INSTRUCTION:
Reproduce verbatim the records starting at the line containing "The width and height of the screenshot is (830, 470)." and ending with the line containing "I want to click on cell-deal: 179, so", inclusive of both.
GIVEN DATA: Begin
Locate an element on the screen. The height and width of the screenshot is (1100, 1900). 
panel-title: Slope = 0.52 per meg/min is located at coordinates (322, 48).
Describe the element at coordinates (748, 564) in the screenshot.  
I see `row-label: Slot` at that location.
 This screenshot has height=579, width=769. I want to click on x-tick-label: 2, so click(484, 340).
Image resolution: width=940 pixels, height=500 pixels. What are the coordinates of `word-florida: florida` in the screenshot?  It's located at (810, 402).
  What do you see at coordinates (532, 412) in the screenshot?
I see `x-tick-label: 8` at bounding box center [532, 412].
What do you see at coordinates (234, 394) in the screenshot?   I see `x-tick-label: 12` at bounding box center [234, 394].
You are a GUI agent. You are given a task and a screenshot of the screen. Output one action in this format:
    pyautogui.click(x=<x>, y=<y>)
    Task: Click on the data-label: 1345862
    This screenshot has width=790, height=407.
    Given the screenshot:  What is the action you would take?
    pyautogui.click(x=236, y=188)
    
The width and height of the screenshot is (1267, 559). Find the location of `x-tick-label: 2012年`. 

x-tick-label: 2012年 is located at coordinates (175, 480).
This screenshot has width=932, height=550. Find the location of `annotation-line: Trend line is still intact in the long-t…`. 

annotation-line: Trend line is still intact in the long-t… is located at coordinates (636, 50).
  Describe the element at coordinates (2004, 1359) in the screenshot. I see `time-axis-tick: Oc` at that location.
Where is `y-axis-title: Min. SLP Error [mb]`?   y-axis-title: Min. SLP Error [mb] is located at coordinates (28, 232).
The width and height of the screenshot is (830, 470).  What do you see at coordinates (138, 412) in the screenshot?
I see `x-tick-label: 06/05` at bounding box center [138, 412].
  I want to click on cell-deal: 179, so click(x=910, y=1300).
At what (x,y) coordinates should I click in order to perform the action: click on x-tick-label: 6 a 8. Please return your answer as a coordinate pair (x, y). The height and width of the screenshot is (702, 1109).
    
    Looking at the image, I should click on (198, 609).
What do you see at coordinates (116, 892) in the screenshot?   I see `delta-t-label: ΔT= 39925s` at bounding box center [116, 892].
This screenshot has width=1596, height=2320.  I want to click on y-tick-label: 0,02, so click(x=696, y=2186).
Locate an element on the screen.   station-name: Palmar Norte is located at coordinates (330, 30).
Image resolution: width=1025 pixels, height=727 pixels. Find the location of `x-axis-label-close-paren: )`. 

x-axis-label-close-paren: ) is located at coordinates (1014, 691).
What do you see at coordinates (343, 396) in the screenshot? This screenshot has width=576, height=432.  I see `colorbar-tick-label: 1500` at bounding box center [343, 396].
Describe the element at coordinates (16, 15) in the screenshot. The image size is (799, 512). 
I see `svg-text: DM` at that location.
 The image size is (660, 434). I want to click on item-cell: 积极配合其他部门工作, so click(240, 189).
GIVEN DATA: End
RESPONSE:
The width and height of the screenshot is (830, 470).  What do you see at coordinates (138, 412) in the screenshot?
I see `x-tick-label: 06/05` at bounding box center [138, 412].
  I want to click on cell-deal: 179, so click(x=910, y=1300).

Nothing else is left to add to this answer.